Sujata Sharma, Joint Secretary in the Ministry of Petroleum and Natural Gas, said on Monday that due to the increase in the prices of petrol and diesel in four phases by about Rs 7.5 per liter, the loss of public sector oil companies has reduced to about Rs 600 crore per day. The Joint Secretary said that before the price revision that started from May 15, oil companies were incurring a loss of about Rs 1,000 crore per day on the sale of petrol, diesel and domestic cooking gas LPG. Sharma said that the loss has now reduced to a little less than Rs 600 crore per day.
He said that this also includes the loss incurred on the sale of domestic LPG. Domestic LPG is sold at a subsidized rate and the difference between the cost and the retail selling price is borne by the government. Petrol and diesel are considered products with market based pricing. Despite more than 50 percent increase in crude oil prices due to the Iran war, government oil companies did not change the retail prices for a long time, due to which losses on these products increased.
Increase in shares of oil companies
Due to this, shares of the country’s government oil companies closed with gains on Monday.

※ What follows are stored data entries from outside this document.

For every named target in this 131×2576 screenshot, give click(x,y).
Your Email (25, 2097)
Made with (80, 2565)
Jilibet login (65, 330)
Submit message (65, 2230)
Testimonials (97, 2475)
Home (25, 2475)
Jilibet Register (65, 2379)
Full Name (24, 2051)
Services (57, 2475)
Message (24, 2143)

The reason for this was the huge fall in the prices of crude oil and the recent increase in the prices of petrol and diesel. Brent crude, considered the main gauge of global oil prices, fell by more than 5 percent. This happened when America and Iran agreed in principle to reopen the Strait of Hormuz. Shares of Bharat Petroleum Corporation Limited (BPCL) rose 4.30 percent to close at Rs 308.25 on BSE. During the day’s trading, the stock rose 4.55 percent to an intraday high of Rs 309.
Shares of Hindustan Petroleum Corporation Limited (HPCL) closed at Rs 403.40 with a gain of 3.52 percent on BSE. During the day’s trading, it jumped 5.86 percent to reach the day’s high of Rs 412.55. Shares of Indian Oil Corporation (IOC) gained 3.15 percent and reached Rs 143.90. In intraday trading, the company’s shares rose 4.15 percent to Rs 145.30.

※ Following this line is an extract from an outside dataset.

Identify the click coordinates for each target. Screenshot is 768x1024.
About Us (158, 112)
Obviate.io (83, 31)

Hariprasad K, Research Analyst and Founder, Livelong Wealth, said that at the sectoral level, oil marketing companies (OMCs) remained strongly bullish despite the recent increase in petrol and diesel prices. Shares like IOC, BPCL and HPCL surged as a combination of higher retail fuel prices and softening global crude oil prices led to significantly improved near-term refining and marketing margin expectations.
Increase in prices of petrol and diesel
On Monday, petrol prices were increased by Rs 2.61 per liter and diesel prices were increased by Rs 2.71 per liter. This was the fourth increase in less than two weeks, through which the burden of the huge increase in global crude oil prices due to the Iran conflict, which was being avoided till now, was now passed on to consumers. With this latest increase, the total increase since May 15 has reached approximately Rs 7.5 per liter.
The rise came at a time when global oil prices fell amid expectations of a possible deal between the US and Israel to end the war with Iran. Since late February, global crude oil prices have increased by more than 50 percent due to US and Israeli attacks on Iran and disruptions to shipping through the Strait of Hormuz, a vital global oil route.
Government retailers delayed passing on the increased costs to customers for weeks. The government said that the purpose of this step was to protect customers from inflation. However, opposition parties accused the government of withholding the price increase till after the elections in important states. Indian Oil Corporation, Bharat Petroleum Corporation Limited and Hindustan Petroleum Corporation Limited together control 90 percent of India’s fuel market.